WHAT YOU ARE ASKED TO DO:
Copy out the items word for word, from the start of the items through the line that contains "This screenshot has height=720, width=1280.". Leave the pictures out of your answer.

DATASET START

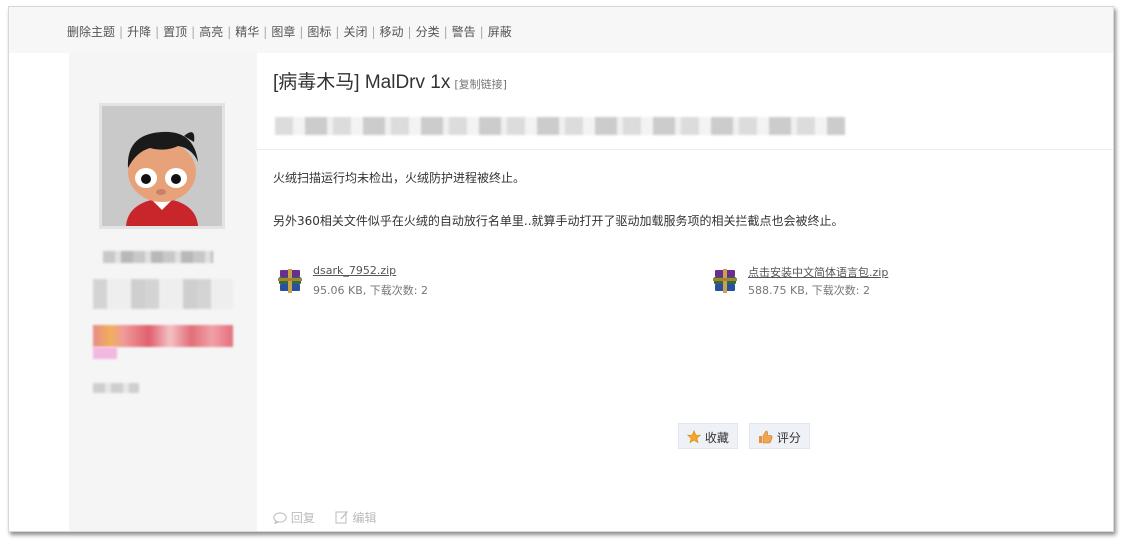 The height and width of the screenshot is (549, 1132). What do you see at coordinates (370, 290) in the screenshot?
I see `attachment-info: 95.06 KB, 下载次数: 2` at bounding box center [370, 290].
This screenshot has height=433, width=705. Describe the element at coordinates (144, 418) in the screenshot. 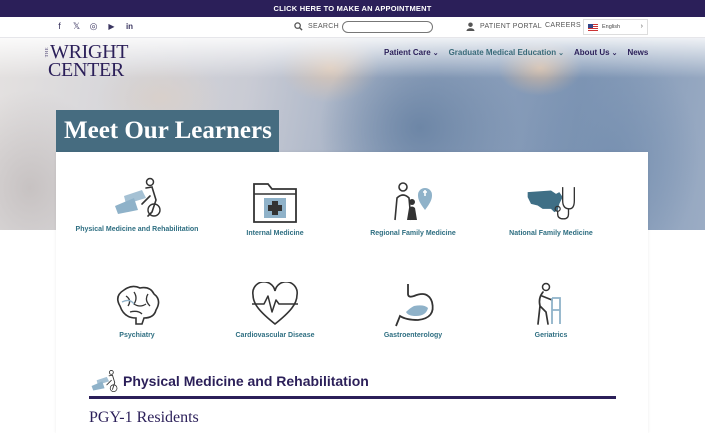

I see `pgy-subheading: PGY-1 Residents` at that location.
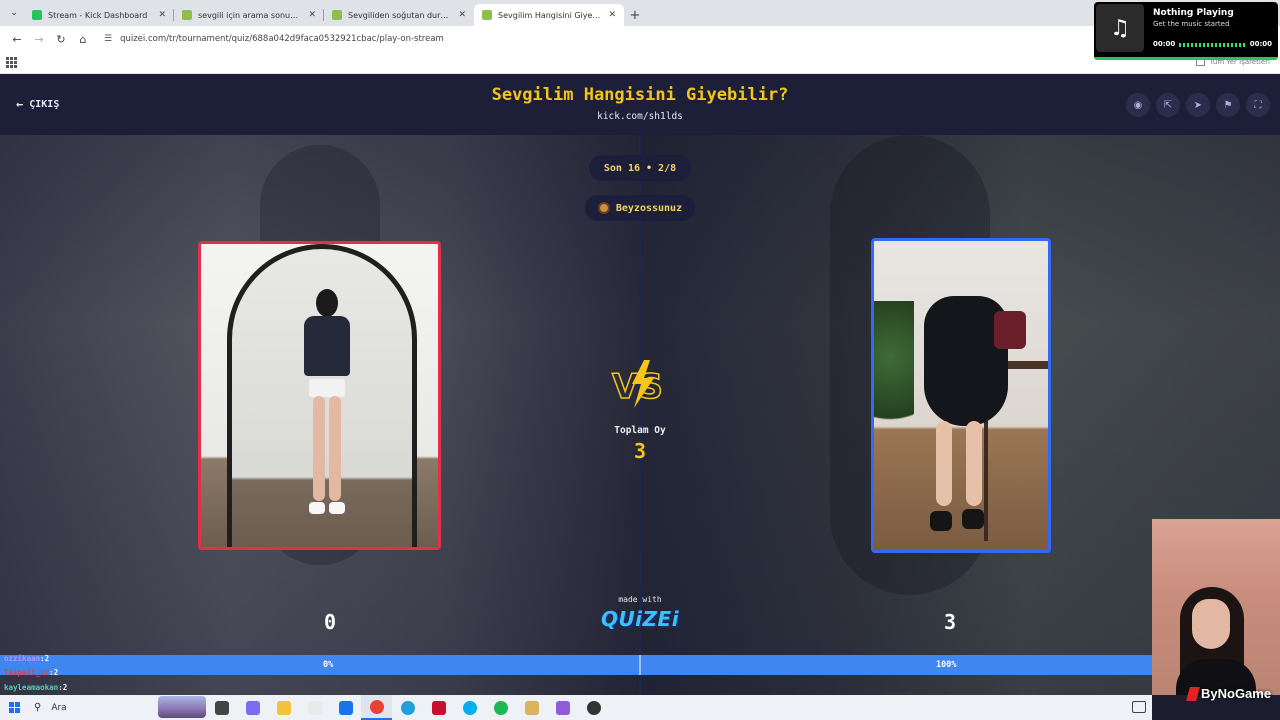 This screenshot has height=720, width=1280. Describe the element at coordinates (1192, 24) in the screenshot. I see `now-playing-subtitle: Get the music started` at that location.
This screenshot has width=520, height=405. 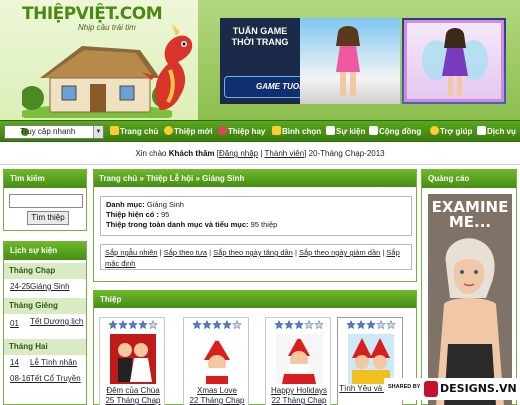 What do you see at coordinates (166, 214) in the screenshot?
I see `count-value: 95` at bounding box center [166, 214].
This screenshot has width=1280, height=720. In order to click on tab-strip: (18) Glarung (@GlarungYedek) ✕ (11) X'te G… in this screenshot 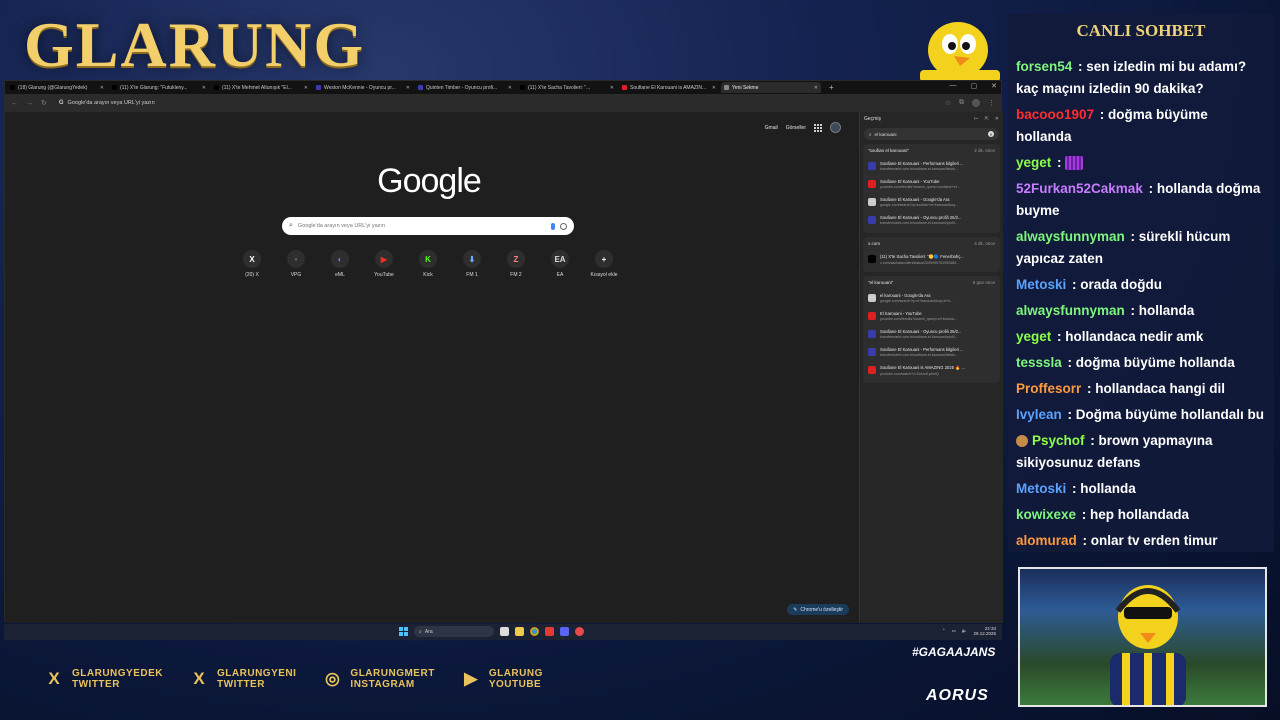, I will do `click(503, 88)`.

DATASET END

RESULT:
 The height and width of the screenshot is (549, 1132). What do you see at coordinates (370, 290) in the screenshot?
I see `attachment-info: 95.06 KB, 下载次数: 2` at bounding box center [370, 290].
This screenshot has height=433, width=705. Describe the element at coordinates (144, 418) in the screenshot. 

I see `pgy-subheading: PGY-1 Residents` at that location.
 This screenshot has height=720, width=1280. Describe the element at coordinates (1192, 24) in the screenshot. I see `now-playing-subtitle: Get the music started` at that location.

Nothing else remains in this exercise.